Non dimentichiamoci il ruolo degli odori nel campo della riabilitazione neurologica, nell’aromaterapia e nell’aromacologia, nonché nell’apprendimento e di come essi ci aiutino a ricordare, o a rivivere, il passato. A tal proposito interessante è l’iniziativa messa a punto dal museo vichingo di Jorvik dove quotidianamente vengono immessi aromi nell’aria per ricreare i profumi dell’epoca vichinga per dare ai visitatori un’idea dell’atmosfera dell’epoca. Questo non costituisce un esempio unico, la costruzione dei cosiddetti loghi olfattivi è molto fervida in catene di negozi di abbigliamento, hotel, aree wellness e compagnie aeree e fa parte del marketing olfattivo. É assodato che il profumo aiuti a mettere di buon umore e che è fondamentale nella predisposizione agli acquisti oltre che nella degustazione di un cibo o di una bevanda. Nella degustazione il nostro senso olfattivo impatta sul gusto e sul sapore di un prodotto fra il 75% e il 95%. Senza l’olfatto sarebbe addirittura difficile distinguere il sapore di una patata da quello di una cipolla.

Nella storia sociale le sostanze odorose hanno assunto connotazioni diverse legate a pratiche magiche, religiose, di igiene, di salute e anche di distinzione di classe, di razza e di mestiere. Il rapporto umano con gli odori è pieno di contraddizioni, da una parte un odore sgradevole denotava l’uomo peccatore, mentre ai santi si attribuiva un odore gradevole, il cosiddetto odor di santità e anche l’utilizzo dei profumi personali ha obbedito a precisi canoni morali e di eleganza, ma il profumo, essendo un artificio, poteva far cadere pericolosamente nell’inganno, si condannavano perciò tanto le donne che ne facevano uso, quanto gli uomini che inciampavano nella trappola della tentazione.

Anche in campo medico l’olfatto ha rivestito un ruolo fondamentale, come ad esempio nel formulare diagnosi. Si doveva  annusare il malato, ed anche i suoi liquidi fisiologici, e stabilire un confronto tra odori sani e patologici. Un odore intenso poteva combattere le pestilenze e le infezioni oppure l’applicazione di aromi sul corpo poteva addirittura influire sullo spostamento degli organi.
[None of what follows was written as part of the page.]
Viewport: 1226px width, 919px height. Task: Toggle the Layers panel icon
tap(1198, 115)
Cosa dire poi delle analogie con la Peste nera e gli odori? Le uniche sostanze in grado di combatterla sembravano essere gli effluvi odorosi e le maschere dei medici imbottite di erbe aromatiche e fiori profumati.

Sembra incredibile che ancor oggi, come allora, la mascherina serva a proteggerci dal morbo e che esista una profonda relazione con l’olfatto come ci ricordano i disturbi accusati dai convalescenti da Covid-19 nel riconoscere gli odori o l’assopimento del senso dell’olfatto come sintomo dell’insorgere del virus.
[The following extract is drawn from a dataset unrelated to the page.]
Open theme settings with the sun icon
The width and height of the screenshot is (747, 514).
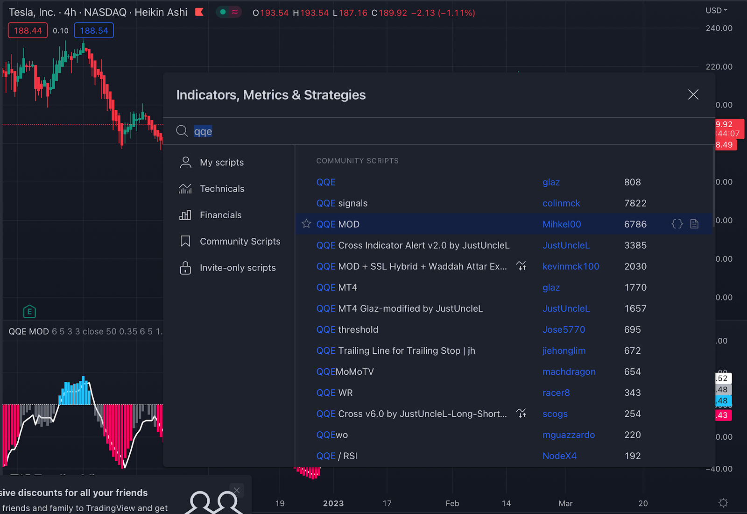point(724,503)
Il tempo passa ma le epidemie rimangono, o semplicemente ritornano, ed il senso dell’olfatto è sempre più spesso messo a dura prova da miasmi industriali e rifiuti puzzolenti. Fortunatamente è anche il senso che ci riporta indietro nel tempo, sovrastandoci e permeandoci di effluvi piacevoli ed indimenticabili.

É proprio questo duplice aspetto che rende l’olfatto il più intrigante e sorprendente dei sensi.

Ricordatevi come affermava lo scrittore Patrick Suskind nel romanzo Il profumo: “Chi domina gli odori, domina il cuore degli uomini”. Meditate gente, meditate!